Are Havanese Easy To Train? The Surprising Answer

Havanese are an easily trainable breed regarding obedience and willingness to please.

Housetraining, however, is another thing entirely! This little pup can be a big headache!


The Havanese

The Havanese is the only dog breed native to Cuba.

Developed to serve as a companion to the aristocracy, the Havanese is a happy-go-lucky people’s dog (although he doesn’t mind the company of other dogs either.)


Is Havanese Easy to Train?

Nicknamed the “Velcro Dog,” the Havanese has a strong urge to please their “person,” which gives you an advantage in obedience training – provided you use a gentle approach and positive reinforcement.

Use a harsh tone while exercising; this silky pup takes it personally, and their focus shifts from training to acting the clown to make you smile.

Although the Havanese excel in obedience once they master a command, picking up new ones can be tricky at first.

It takes the Havanese an average of twenty-five and forty repetitions before they master it [Source.]


What Commands Should the Havanese Learn?

There are plenty of commands to choose from when you start obedience training with your Havanese, but we recommend that you start with the basics, including

  • Sit
  • Stay
  • Down
  • Heel
  • Come
  • Go potty


Once your pup has mastered these commands, consider adding some more advanced ones like

  • Off
  • Drop it
  • Load up
  • Leave-it
  • Wait
  • Release
  • Stop
  • Hush
  • Speak


Of course, the possibilities are limitless if you are willing to work with your dog on obedience.

According to the well-known canine researcher Dr. Stanley Coren, the average obedience-trained dog can learn as many as 165 words!


Housebreaking And the Havanese

Although Havanese have a memory for obedience and are eager to please, they fall short of housebreaking.

Dog owners are often surprised at how long it takes to housebreak a Havanese compared to other breeds.


Why Does It Take So Long to Housebreak the Havanese?

There are two schools of thought on housebreaking the Havanese.

Some believe that the Havanese is simply a dog that is difficult to housebreak, and others believe that all toy breeds are difficult to housebreak.

Regardless of which housebreaking school of thought you subscribe to, we need to understand some of the reasons behind the delayed housebreaking.

Some of the theories behind why it is so hard to housebreak the Havanese include –

  • Our preference of carrying around small breed dogs.
  • The small Havanese bladder.
  • Small Dog Syndrome


Carrying Around the Havanese

One theory on why it is so hard to housebreak the Havanese is that we make it more difficult for them to learn by carrying them around all the time.

Alignment (dog poop using the Earth’s magnetic fields to align themselves) and scent play a significant role in how a dog learns to use the bathroom outside.
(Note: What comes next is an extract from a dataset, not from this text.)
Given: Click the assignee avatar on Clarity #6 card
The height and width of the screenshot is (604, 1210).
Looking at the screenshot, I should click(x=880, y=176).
But when we carry them everywhere, we are not giving our dogs the chance to learn how to use scent and alignment to potty outdoors.

Instead, we wind up taking our dogs outside and telling them when and where to go!


The Small Havanese Bladder

Another theory behind the difficulty of housebreaking the Havanese is that they are a toy breed with a small bladder.

Humans can forget how tiny their bladder is and neglect to take them out often enough.

While this may be a reason for the difficulty of housebreaking any small breed dog, it turns out to be more a fault of ours than the Havanese!


Small Dog Syndrome

Lastly, small dog syndrome may be to blame for the difficulty involved in teaching the Havanese to potty outdoors!

We tend to treat small dogs as though they are young children. We carry them around, give in to their every whim, and eventually, they catch on.

If we treat them like kings and queens, they must be kings and queens.

So, they begin to control the relationship, and we begin to let things slide, and little by little, our toy breed dogs become monsters.

What does this have to do with housebreaking?

When we allow our small dogs to have so much control, we give them the sense that they don’t have to listen to us because they are in charge, and we will still give them what they want anyway.

So, why bother going outside to potty if they don’t need to?

The “small dog syndrome” theory might portray our toy breeds as little evil geniuses, but there could be a ring of truth to it!


Surviving Housebreaking Your Havanese

Before you resign yourself to a puppy that will never potty outside, try some of these expert tips to get your Havanese going in the right direction!

  • Be mindful of when your Havanese drinks water and eats, and plan to take them out shortly afterward.
  • If your Havanese looks like they are signaling to go out to potty, take them anyway, even if you are sure they don’t have to go!
  • When your Havanese puppy wakes up from a nap or finishes playing, take them out.
  • Use plenty of praise and reward when your Havanese puppy uses the potty outdoors!
  • Do not punish accidents; never use negative reinforcement when working with your Havanese!


Conclusion / Summary

The Havanese is eager to please and quick to learn, making obedience training enjoyable for you both.

However, where obedience commands come easy, the Havanese struggle with housebreaking and require a little more patience than other breeds.